**PAGE TEXT**
□ □ □
Last week, I was out in San Francisco and attended a reception for the Health 2.0 Conference in San Francisco put together by Matthew Holt and Indu Subaiya, MD. Unfortunately, I wasn't able to stay for the entire conference on Thursday, but I did talk to many of the folks who were presenting the next day.
I heard about a lot of fascinating projects and technologies that are making quite a buzz -- some involving social networking tools and some involving powerful new search engine capabilities.
But one thing kept nagging at me as I mingled with the crowd -- how is this going to impact people?
The power of social networking tools is that they give power back to people. Technology is all well and good, but for this to really take off, it will have to provide patients, caregivers or any individual with the ability to take charge of their own health care needs.
It sounds like this was a point that was raised at the event, as Fard Johnmar captured nicely in a post on the subject on Thursday:
Health is an emotional, highly charged and confusing issue for many. Technology can provide great comfort and increase efficiency, but we must remember that it’s about people first, technology second.
It's an important point, and one also raised some time ago by John Grohol in a discussion of the Health 2.0 movement.
Wish I could have been there for the entire event. Luckily my colleague Rob Halper was in attendence and I think he may blog his thoughts about this when he has a chance.
□ □ □
**QUESTIONS ON THE MATERIAL**
1. From the post about the Health 2.0 Conference, reproduce word for word the part that opens with the words containing "The power of" and closes with "health care needs.".
2. Summarize the post about the Health 2.0 Conference in two sentences.

**DATA SHOWN**
□ □ □
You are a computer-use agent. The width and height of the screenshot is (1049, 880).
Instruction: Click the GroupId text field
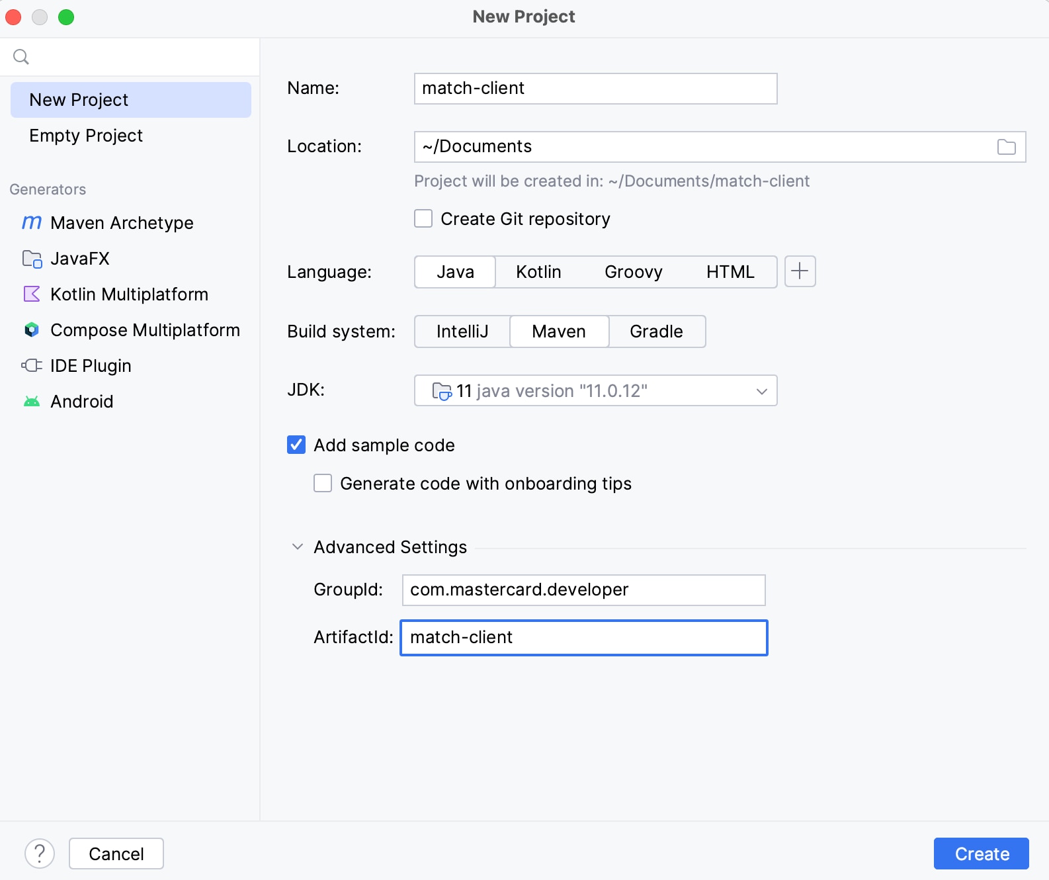click(x=583, y=590)
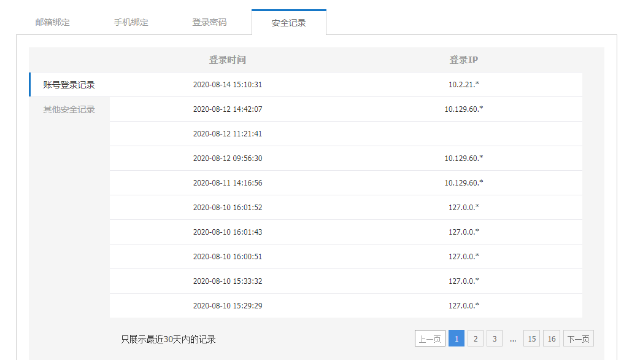Click the 登录时间 column header
Image resolution: width=632 pixels, height=360 pixels.
tap(227, 60)
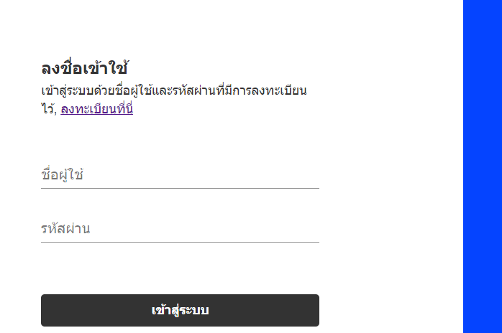Click the blue side panel
502x333 pixels.
(x=482, y=167)
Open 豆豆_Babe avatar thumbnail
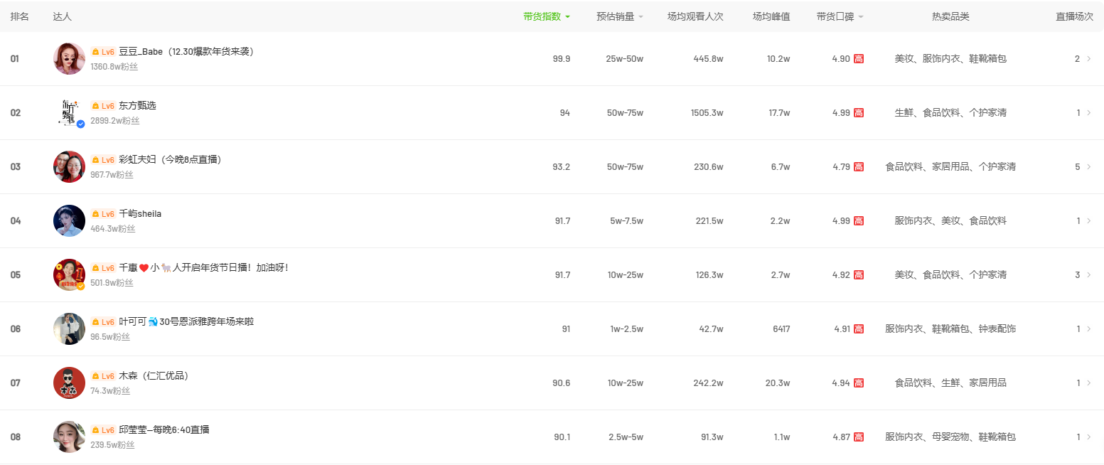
□ □ □
**REPLIES**
1.
The power of social networking tools is that they give power back to people. Technology is all well and good, but for this to really take off, it will have to provide patients, caregivers or any individual with the ability to take charge of their own health care needs.

2. At a reception for the Health 2.0 Conference in San Francisco, the writer heard about projects involving social networking tools and powerful new search engine capabilities. The writer kept wondering how these would affect people and argued that the technology must let individuals take charge of their own health care, a point also raised by Fard Johnmar and John Grohol.